Many might find facing a massive public health crisis so early in a medical career daunting. Chary isn’t one of them. “I actually feel very privileged and lucky that I can be among the physicians who are serving patients in this time, when they truly need us to take care of them. I think many people go into medicine with this desire to heal the sick, and I feel like I’ve never been prouder to be a physician.”

And there are bright moments.

Anita Chary in the trauma bay.
“I actually feel very privileged and lucky that I can be among the physicians who are serving patients in this time, when they truly need us to take care of them.”

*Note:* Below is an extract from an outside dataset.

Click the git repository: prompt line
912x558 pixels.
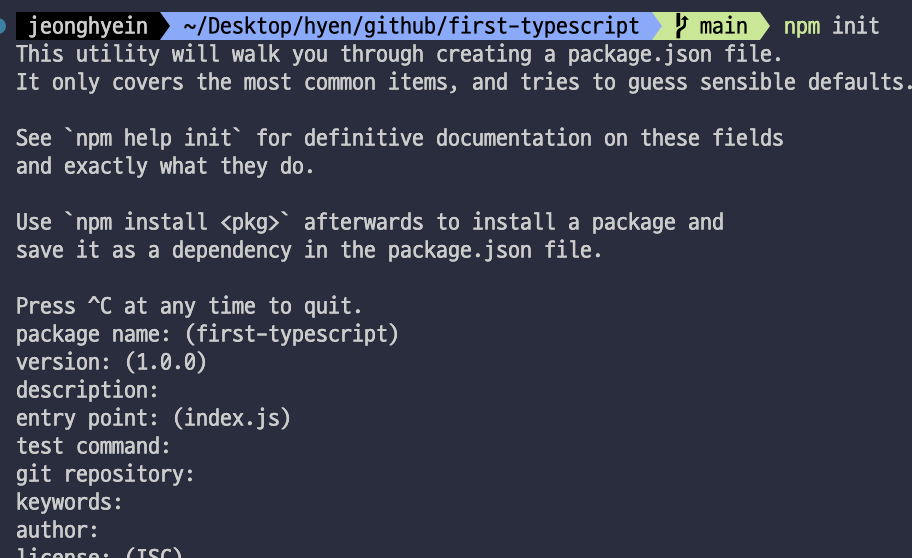point(105,474)

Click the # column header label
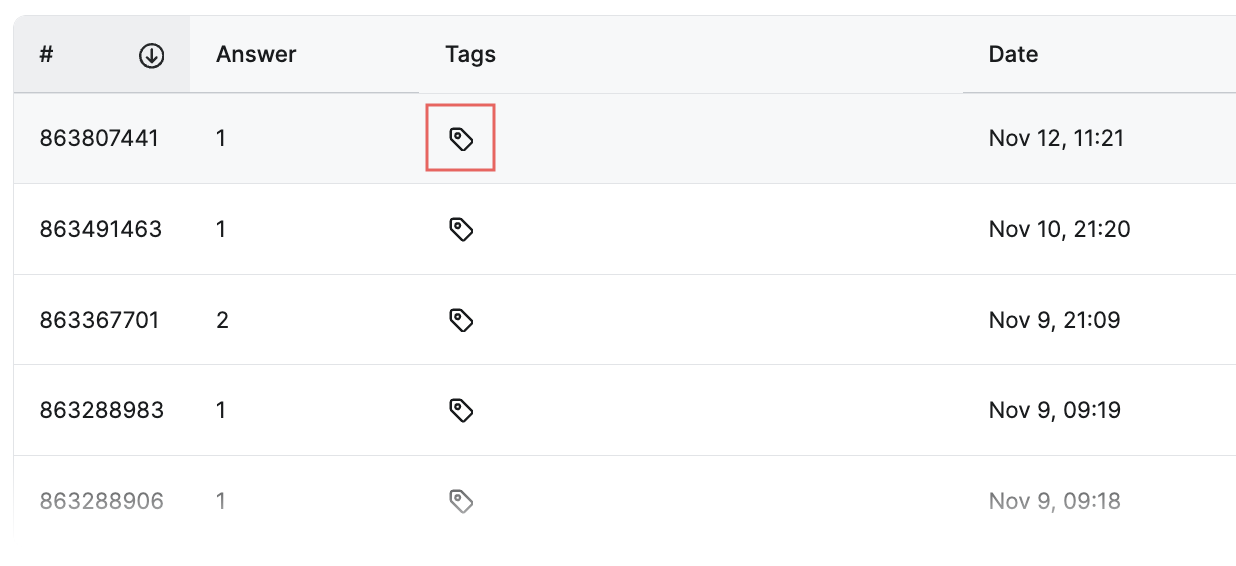coord(46,54)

She sees hope in the triage unit at the Boston Convention and Exhibition Center, where she can send people to recover so they don’t put their loved ones at risk. She also sees it in the efforts hospital staff make to connect with community members through virtual meetings that offer a range of languages in which to learn about the virus and the best ways to stay safe. And she finds hope in the efforts of her colleagues who follow up on patients sent home from the ER with phone calls and virtual visits.

“My colleagues are inspiring, and it’s really wonderful to be a witness and a participant in this time of great innovation and this time of people coming together.” Still, she adds, “there remains that uncertainty and that anxiety about the patients and how they’re doing.”

When her shift ends at 4 p.m. Chary prepares to head out, disinfecting her phone and stethoscope with sanitizer, meticulously washing her hands and arms up to her elbows, and changing out of her blue scrubs into clean clothes. Back in her apartment she showers as soon as she walks in, a normal part of her daily routine in the age of coronavirus.

Chary unwinds with Netflix and calls to family. Her parents in Illinois are in the high-risk category, over the age of 65 with underlying health conditions, and, as with her husband, she hasn’t seen them for months. “It’s hard, but the safest thing for myself, my loved ones, and society is to not travel right now,” Chary says.

It will be a couple of days before she returns for another shift in the ER. Chary will repeat her favorite mantra — “I will do good in the world today” — before heading out. “I grew up in a Hindu household, and my parents always emphasized serving society,” she says. “We also had this saying: ‘Hands that serve are holier than lips that pray.’”

As she departs her apartment each morning, she sees another reminder of her mission staring back at her.

“It’s a drawing of a woman with a stethoscope by my two young nieces,” she says. “I hung it on my door so it’s something that I see when I leave the house every day. It’s a little positive affirmation that I am doing something meaningful.”